By Cernig
Something for the weekend?
Another one bites the dust. The fifth one. For something that the White House and its cheerleading squad have described as a non-scandal brewed up for purely political purposes, there's been an awful lot of DoJ people bailing out because of Attorney-Gate.
Ron Beasley summarizes the "Democratic Hawk" position on Iran and concludes they should enjoy a frosty mug of STFU. Glenn Greenwald notes that, despite the utter idiocy of an attack on Iran, that's exactly the path the White House is already on.
Meanwhile, Sean-Paul at The Agonist has the foreign policy question - and his commenters have a lot of answers.
PSotD reads an op-ed by the Iraqi PM and wonders why no-one ever noticed that Nouri al-0Malki had such a delicious command of the ironic before.
Over at The Impolitic, Libby's co-blogger Jim Martin takes on the never-ending fountainhead of spin disguised with bad classical analogies that is Victor Davis Hanson - and in fine style too. Also today, Kevin Drum on the far too bearable dangerousness of Bill Kristol.
How did I ever miss this one? Exxon says it never in the past decade doubted the threat posed by climate change. In later news, sharks say they never doubted the dangers of surfing. In the sharks' favor - they have never funded dodgy scientists to announce that there is no such thing as water.
You know I've been waiting for the piece of the puzzle that connected "Duke" Cunningham's bribery conviction to other and bigger fish. TPM Muckraker may have that piece - the guilty plea of one of those who bribed Cunningham. TPM notes that Thomas Kontogiannis used Cunningham as a conduit to meet other movers-and-shakers including Dubya and that other (alleged) bribe-taker, Prince Bandar of Saudi Arabia. (yes, I've mentioned Bandar a couple of times recently.)

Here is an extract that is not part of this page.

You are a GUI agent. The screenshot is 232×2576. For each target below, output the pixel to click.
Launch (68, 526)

The brilliant Jill has her own roundup - lots of linky goodness - and also writes about why Americans are losing their international stature - literally.
Andrew Sullivan explains why Mickey Kaus is an asshat.
General Pace didn't jump for the chance to quit as Chair of the Joint Chiefs - he had to be pushed.
Substandard treatment at Walter reed even extended to that holy-of-holies, the soldier's mail. A contract employee has been dismissed after the discovery of 4,500 letters and parcels - some dating to May 2006 - at Walter Reed that were never delivered to soldiers.
The bhc at Anything They Say looks at the mainstream media's disinformation pipeline and the Iraq Oil Law.
I can't decide which is my favorite post at Comments From Left Field so just go read them all.
And if all that isn't enough for you, there's always the Memeorandum aggregator - the place where bloggers go to find out what bloggers are saying.